Mini introduction on who you are, where you are from and what you do.

I’m a designer and design researcher with a ten-year experience in material and craft-based research projects. As a researcher and lecturer at weißensee school of art and design in Berlin, GER, I have been involved in national and international research and teaching projects with partners ranging from museums and cultural institutions to educational partners and research institutes like Fraunhofer among others.

The focus in my projects shifted from finding new ways of engaging the public with new material technologies (e.g. “smart materials “) to grasping (traditional, intangible) material-based craft knowledge for a contemporary understanding and sustainable handling the material world.

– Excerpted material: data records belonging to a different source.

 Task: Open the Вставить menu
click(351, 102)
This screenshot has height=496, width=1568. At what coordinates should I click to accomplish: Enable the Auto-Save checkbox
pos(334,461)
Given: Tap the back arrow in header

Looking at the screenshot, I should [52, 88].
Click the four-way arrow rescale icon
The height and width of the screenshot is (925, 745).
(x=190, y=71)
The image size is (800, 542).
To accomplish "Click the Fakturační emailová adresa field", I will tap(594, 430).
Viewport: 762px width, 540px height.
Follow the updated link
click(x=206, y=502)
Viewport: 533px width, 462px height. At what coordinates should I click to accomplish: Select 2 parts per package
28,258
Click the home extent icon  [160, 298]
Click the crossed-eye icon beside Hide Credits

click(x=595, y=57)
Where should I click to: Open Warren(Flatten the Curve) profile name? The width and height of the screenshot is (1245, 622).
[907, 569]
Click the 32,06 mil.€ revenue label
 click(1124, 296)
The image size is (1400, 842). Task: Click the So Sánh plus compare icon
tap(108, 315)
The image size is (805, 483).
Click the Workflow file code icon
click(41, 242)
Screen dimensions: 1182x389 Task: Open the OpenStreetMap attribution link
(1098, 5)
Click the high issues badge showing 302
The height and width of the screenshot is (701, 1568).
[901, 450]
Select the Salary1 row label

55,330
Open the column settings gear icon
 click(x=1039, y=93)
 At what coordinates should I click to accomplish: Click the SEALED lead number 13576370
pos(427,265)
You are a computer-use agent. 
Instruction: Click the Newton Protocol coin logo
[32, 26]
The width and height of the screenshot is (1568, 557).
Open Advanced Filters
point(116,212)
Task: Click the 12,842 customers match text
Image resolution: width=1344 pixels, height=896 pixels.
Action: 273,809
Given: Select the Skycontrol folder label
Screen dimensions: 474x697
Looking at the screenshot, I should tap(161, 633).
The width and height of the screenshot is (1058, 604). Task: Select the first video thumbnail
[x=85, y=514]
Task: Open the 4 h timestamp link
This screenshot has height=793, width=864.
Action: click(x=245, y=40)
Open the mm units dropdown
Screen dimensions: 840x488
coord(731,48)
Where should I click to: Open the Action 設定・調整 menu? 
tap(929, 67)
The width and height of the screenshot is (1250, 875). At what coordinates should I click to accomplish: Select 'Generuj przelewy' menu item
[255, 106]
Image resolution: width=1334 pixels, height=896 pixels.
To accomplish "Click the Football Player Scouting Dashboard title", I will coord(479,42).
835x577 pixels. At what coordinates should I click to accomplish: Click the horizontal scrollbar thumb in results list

My current three year project „Material-digital entanglements – situated and implicit material knowledge in a post-digital world“ deals with the multifaceted implications of linking the (immaterial) digital and the (analogue) material world with a special focus on craft techniques. The project aims at making the potentials of these entanglements graspable whilst making the real social and ecological costs of the digital transparent and tangible in order to foster an informed discourse and open up a space for knowledge production.

What makes you passionate about your craft/profession?

Researching in these projects from a design perspective gives the opportunity to link various topics and disciplines through the eyes of a maker, that first-hand works with materials, tools and craft techniques. At the same time the design perspective demands considering social and ecological contexts and histories paired with a responsibility for teaching a new generation of designers to acquire a broad understanding of the complexities of their own discipline and help them to navigate responsibly yet visionary.

Why does craft matter?

Craftsmanship, in my opinion, is the culmination of thousands of years of knowledge about materials, their properties, cultural progress and changing values over time. Craft manifests individual ability, implicit knowledge that cannot be described is captured in the material and becomes tangible. craft also has a qualitative side. what is produced by hand and hand tools cannot be scaled up at will, it is practised within the framework of the available resources and is closely interwoven with the maker.